**Records excerpted from a collection**
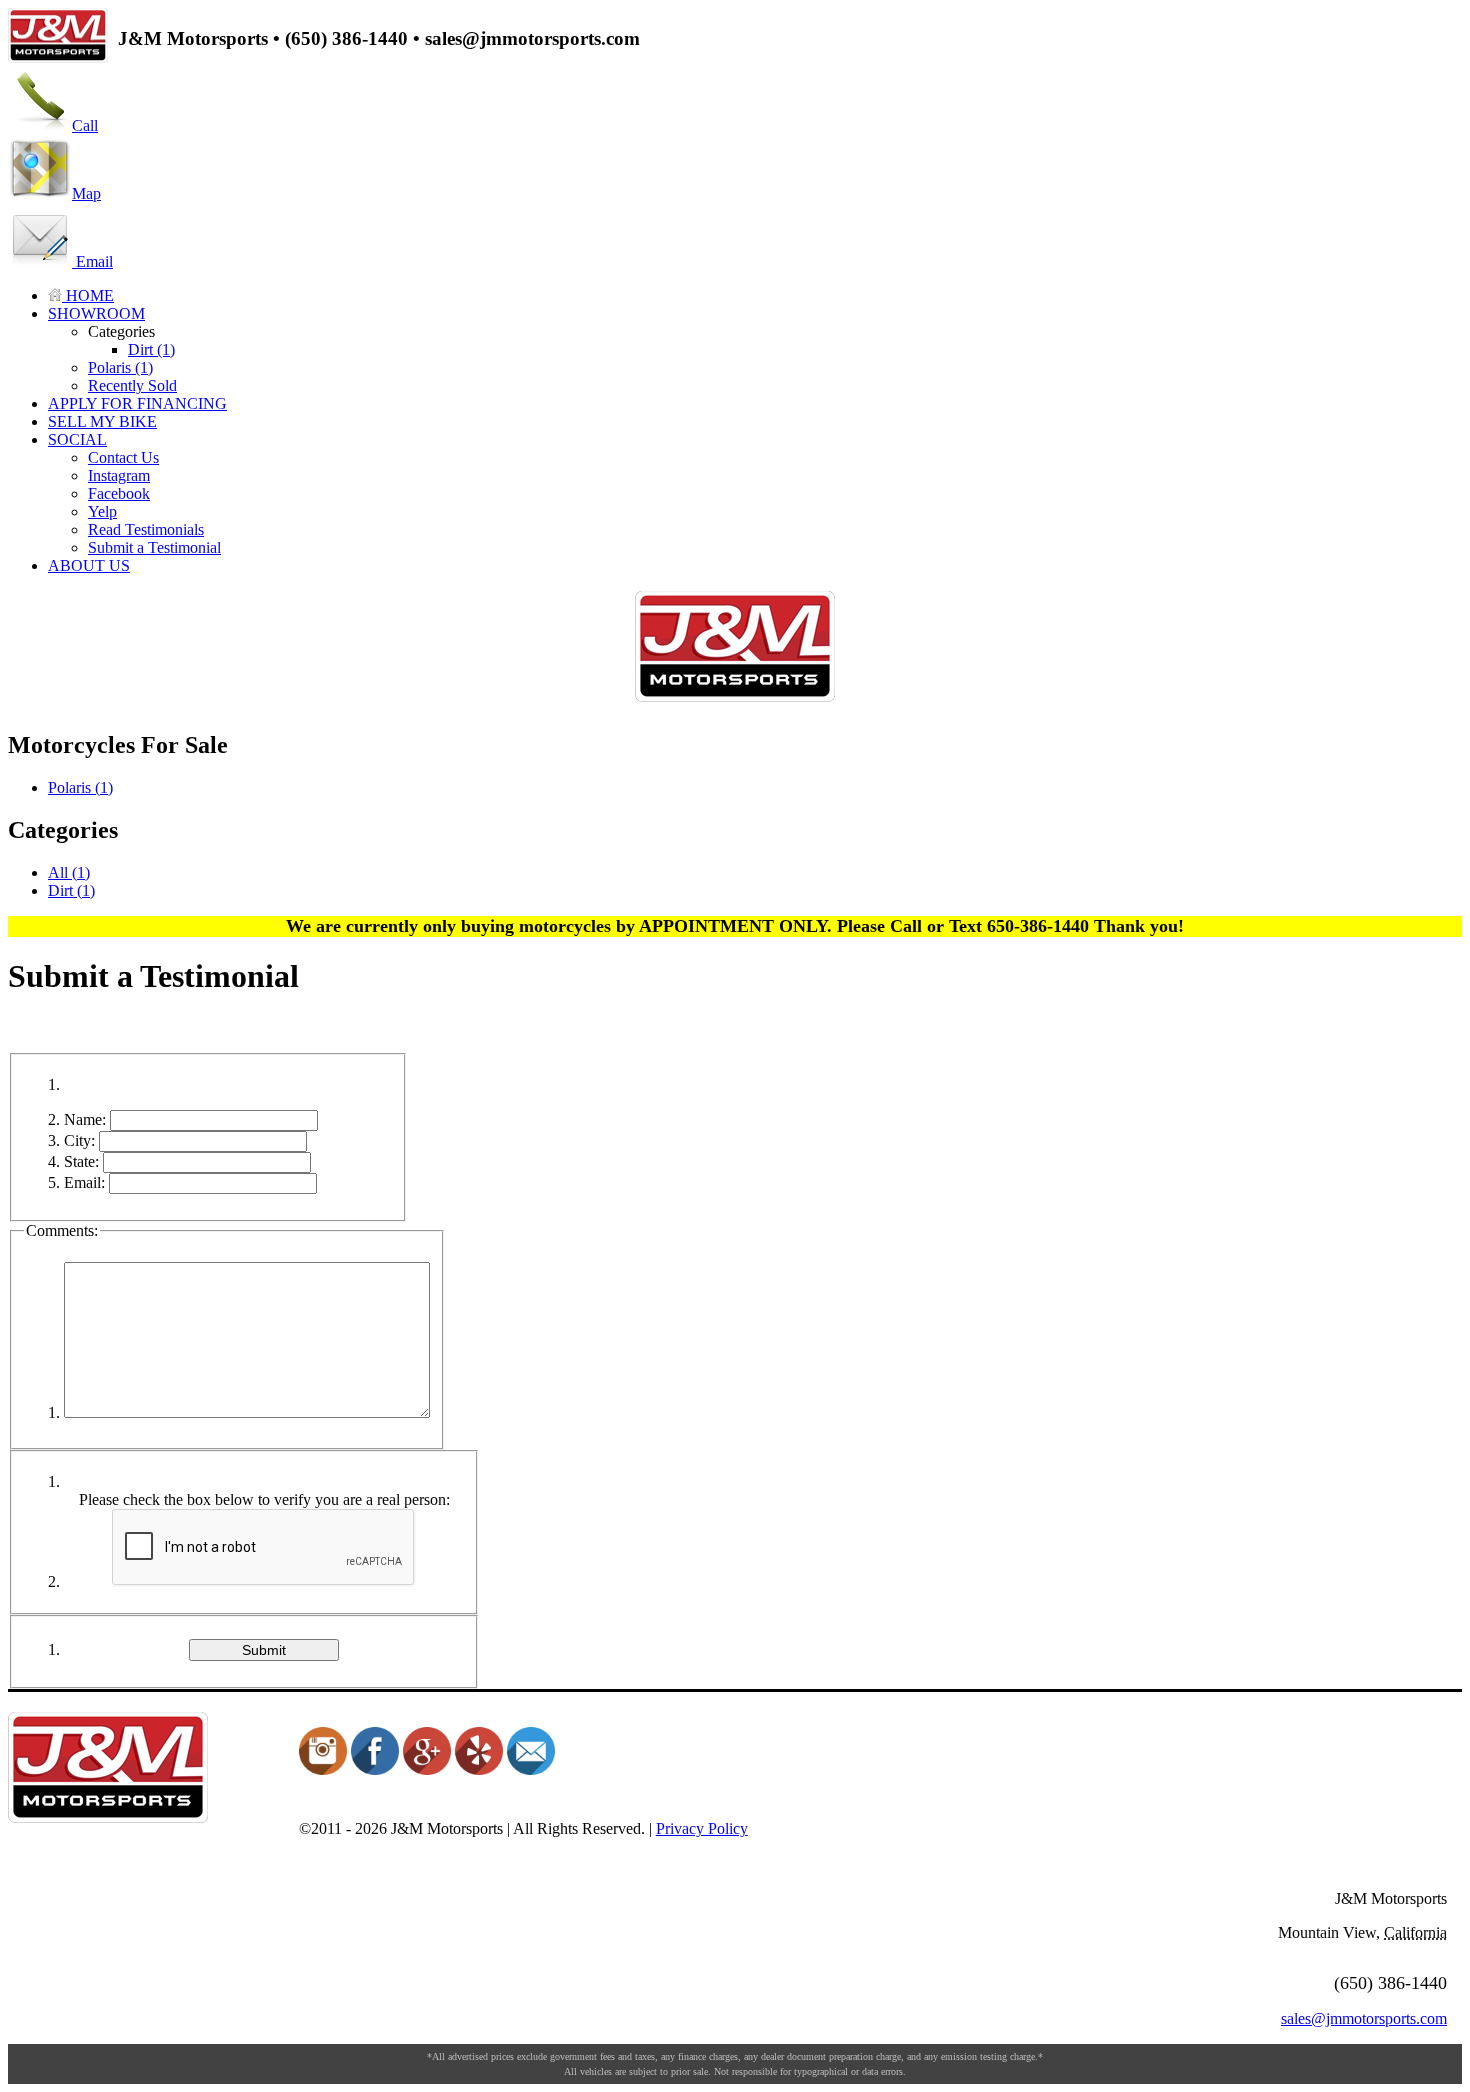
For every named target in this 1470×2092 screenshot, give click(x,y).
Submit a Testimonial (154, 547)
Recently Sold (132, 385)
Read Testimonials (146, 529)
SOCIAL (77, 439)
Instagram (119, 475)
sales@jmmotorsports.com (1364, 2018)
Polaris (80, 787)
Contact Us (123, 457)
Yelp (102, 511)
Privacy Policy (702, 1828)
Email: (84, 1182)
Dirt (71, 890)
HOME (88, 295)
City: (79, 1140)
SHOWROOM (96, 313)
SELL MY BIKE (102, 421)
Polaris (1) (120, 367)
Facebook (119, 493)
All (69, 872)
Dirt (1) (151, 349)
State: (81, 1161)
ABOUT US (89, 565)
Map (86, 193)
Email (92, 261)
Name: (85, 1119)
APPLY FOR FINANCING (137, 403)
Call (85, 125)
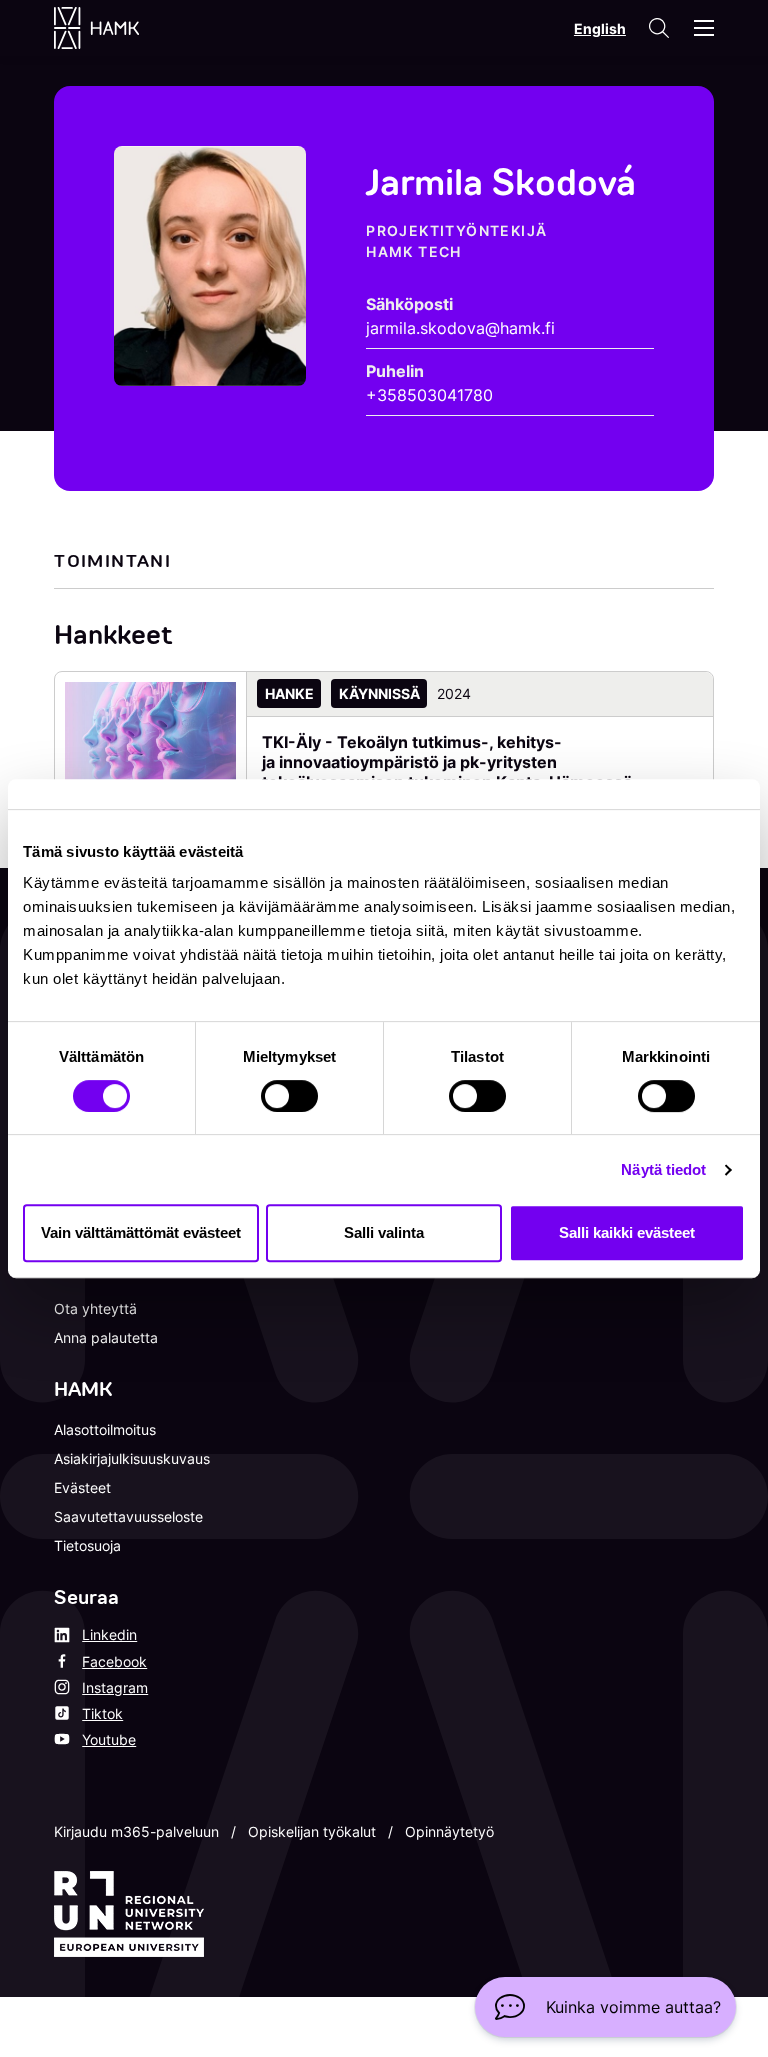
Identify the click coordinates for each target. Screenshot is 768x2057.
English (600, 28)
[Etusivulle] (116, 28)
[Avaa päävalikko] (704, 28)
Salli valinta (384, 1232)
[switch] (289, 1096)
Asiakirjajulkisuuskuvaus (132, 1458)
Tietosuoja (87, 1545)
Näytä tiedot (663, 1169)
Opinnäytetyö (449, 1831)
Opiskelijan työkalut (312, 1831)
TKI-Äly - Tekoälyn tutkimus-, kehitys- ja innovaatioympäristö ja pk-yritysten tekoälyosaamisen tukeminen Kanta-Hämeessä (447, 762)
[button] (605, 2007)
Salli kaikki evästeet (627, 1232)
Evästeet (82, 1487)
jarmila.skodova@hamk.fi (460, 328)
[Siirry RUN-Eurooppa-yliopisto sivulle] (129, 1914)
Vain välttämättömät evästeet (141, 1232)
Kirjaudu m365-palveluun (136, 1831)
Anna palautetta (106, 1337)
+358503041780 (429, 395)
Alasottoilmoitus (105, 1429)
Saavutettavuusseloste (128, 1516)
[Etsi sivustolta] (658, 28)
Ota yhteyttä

**PROBLEM TO WORK ON**
Copy out every line above without change, dropping the pictures.

**ANSWER TO THE PROBLEM**
For every named target in this 1470×2092 screenshot, give click(x,y).
Submit a Testimonial (154, 547)
Recently Sold (132, 385)
Read Testimonials (146, 529)
SOCIAL (77, 439)
Instagram (119, 475)
sales@jmmotorsports.com (1364, 2018)
Polaris (80, 787)
Contact Us (123, 457)
Yelp (102, 511)
Privacy Policy (702, 1828)
Email: (84, 1182)
Dirt (71, 890)
HOME (88, 295)
City: (79, 1140)
SHOWROOM (96, 313)
SELL MY BIKE (102, 421)
Polaris (1) (120, 367)
Facebook (119, 493)
All (69, 872)
Dirt (1) (151, 349)
State: (81, 1161)
ABOUT US (89, 565)
Map (86, 193)
Email (92, 261)
Name: (85, 1119)
APPLY FOR FINANCING (137, 403)
Call (85, 125)
Identify the click coordinates for each target. Screenshot is 768x2057.
English (600, 28)
[Etusivulle] (116, 28)
[Avaa päävalikko] (704, 28)
Salli valinta (384, 1232)
[switch] (289, 1096)
Asiakirjajulkisuuskuvaus (132, 1458)
Tietosuoja (87, 1545)
Näytä tiedot (663, 1169)
Opinnäytetyö (449, 1831)
Opiskelijan työkalut (312, 1831)
TKI-Äly - Tekoälyn tutkimus-, kehitys- ja innovaatioympäristö ja pk-yritysten tekoälyosaamisen tukeminen Kanta-Hämeessä (447, 762)
[button] (605, 2007)
Salli kaikki evästeet (627, 1232)
Evästeet (82, 1487)
jarmila.skodova@hamk.fi (460, 328)
[Siirry RUN-Eurooppa-yliopisto sivulle] (129, 1914)
Vain välttämättömät evästeet (141, 1232)
Kirjaudu m365-palveluun (136, 1831)
Anna palautetta (106, 1337)
+358503041780 (429, 395)
Alasottoilmoitus (105, 1429)
Saavutettavuusseloste (128, 1516)
[Etsi sivustolta] (658, 28)
Ota yhteyttä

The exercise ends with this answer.